「【”一人殺せば悪党で、100万人殺せば英雄です。”チャップリンが殺人紳士を演じたスタイリッシュブラックコメディ。現代社会でも十二分に通用する、戦争に対する怒りを練り込んだ脚本が見事な作品です。】」殺人狂時代 NOBUさんの映画レビュー(感想・評価)
【”一人殺せば悪党で、100万人殺せば英雄です。”チャップリンが殺人紳士を演じたスタイリッシュブラックコメディ。現代社会でも十二分に通用する、戦争に対する怒りを練り込んだ脚本が見事な作品です。】
ー 不況により、30年真面目に務めた銀行を首になった男ヴェルドゥ(チャップリン)が足が不自由な妻と幼い息子のために、金持ちの未亡人を次々と殺す”事業”を始め、金を株に継ぎ込み生活を維持する。-
◆感想
・改めて観ても、凄い作品である。
・内容が連続殺人であるにも関わらず、チャップリン演じるヴェルドゥが悪人には見えないのである。殺人シーンが間接的にしか描かれていない事と、ヴェルドゥが金持ちの未亡人を殺そうとする過程が、可笑しいからである。

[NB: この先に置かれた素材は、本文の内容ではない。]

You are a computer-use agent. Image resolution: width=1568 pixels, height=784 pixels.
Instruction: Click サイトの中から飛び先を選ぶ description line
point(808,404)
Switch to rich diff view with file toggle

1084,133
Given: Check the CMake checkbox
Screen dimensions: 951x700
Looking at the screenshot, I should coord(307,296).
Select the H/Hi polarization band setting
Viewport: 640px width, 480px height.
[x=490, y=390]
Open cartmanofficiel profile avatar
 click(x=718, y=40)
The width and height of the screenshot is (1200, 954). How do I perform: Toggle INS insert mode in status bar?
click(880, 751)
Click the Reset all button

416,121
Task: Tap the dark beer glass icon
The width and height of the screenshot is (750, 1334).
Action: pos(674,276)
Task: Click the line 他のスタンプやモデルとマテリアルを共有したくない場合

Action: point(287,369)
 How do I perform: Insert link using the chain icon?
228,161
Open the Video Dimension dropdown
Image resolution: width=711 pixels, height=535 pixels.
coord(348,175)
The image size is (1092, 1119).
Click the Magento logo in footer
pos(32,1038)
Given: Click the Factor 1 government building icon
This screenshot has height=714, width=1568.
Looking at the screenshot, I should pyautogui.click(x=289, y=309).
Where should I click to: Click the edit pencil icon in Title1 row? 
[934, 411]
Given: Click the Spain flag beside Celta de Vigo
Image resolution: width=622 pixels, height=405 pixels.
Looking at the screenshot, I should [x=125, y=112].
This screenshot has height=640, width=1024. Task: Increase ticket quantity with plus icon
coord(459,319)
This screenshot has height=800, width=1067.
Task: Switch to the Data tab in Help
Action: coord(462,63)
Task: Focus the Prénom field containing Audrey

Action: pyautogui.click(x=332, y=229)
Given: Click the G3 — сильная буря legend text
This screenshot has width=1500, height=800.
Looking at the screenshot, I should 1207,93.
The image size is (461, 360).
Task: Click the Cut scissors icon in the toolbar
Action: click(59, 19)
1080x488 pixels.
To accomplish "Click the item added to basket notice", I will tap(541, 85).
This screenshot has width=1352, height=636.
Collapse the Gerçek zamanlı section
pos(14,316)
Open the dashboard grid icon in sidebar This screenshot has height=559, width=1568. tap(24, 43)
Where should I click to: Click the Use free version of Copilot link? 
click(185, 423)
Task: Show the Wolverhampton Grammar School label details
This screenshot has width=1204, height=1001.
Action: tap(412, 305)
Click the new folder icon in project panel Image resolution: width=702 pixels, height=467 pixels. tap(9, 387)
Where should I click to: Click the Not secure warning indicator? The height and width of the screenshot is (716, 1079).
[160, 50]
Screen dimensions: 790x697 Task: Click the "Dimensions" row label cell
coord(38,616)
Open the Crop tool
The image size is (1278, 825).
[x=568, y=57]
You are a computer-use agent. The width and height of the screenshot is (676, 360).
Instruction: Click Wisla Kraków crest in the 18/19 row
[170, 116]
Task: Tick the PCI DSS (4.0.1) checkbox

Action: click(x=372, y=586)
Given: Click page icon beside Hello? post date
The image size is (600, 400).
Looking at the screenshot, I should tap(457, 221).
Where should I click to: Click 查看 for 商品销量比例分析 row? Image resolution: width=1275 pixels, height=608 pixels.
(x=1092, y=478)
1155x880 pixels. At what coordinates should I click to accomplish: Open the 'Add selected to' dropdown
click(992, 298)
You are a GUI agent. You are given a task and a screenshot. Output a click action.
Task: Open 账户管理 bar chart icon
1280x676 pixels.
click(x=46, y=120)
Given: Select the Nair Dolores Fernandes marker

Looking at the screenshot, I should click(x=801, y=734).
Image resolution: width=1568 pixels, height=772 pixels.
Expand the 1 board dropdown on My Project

・シニカル且つヒューマニズムを感じるのは、刑務所から出て来た女を毒の効き目を試すために毒殺しようとするヴェルドゥが、彼女の身の上を聞き毒殺を止め大金を持たせて、人生の再出発をさせるシーンから、彼が経済破綻により妻も子も財産も全て失った時に、運転手付きの車でその女が彼を見つけ、車内に招き入れるシーンである。
彼女は、ヴェルドゥに助けられた後に、”軍需産業の社長”と結婚し金持ちになっていたのである。
<そして、有名なヴェルドゥが死刑執行される前に言った”一人殺せば悪党で、100万人殺せば英雄です。”という台詞には、矢張り唸らされるのである。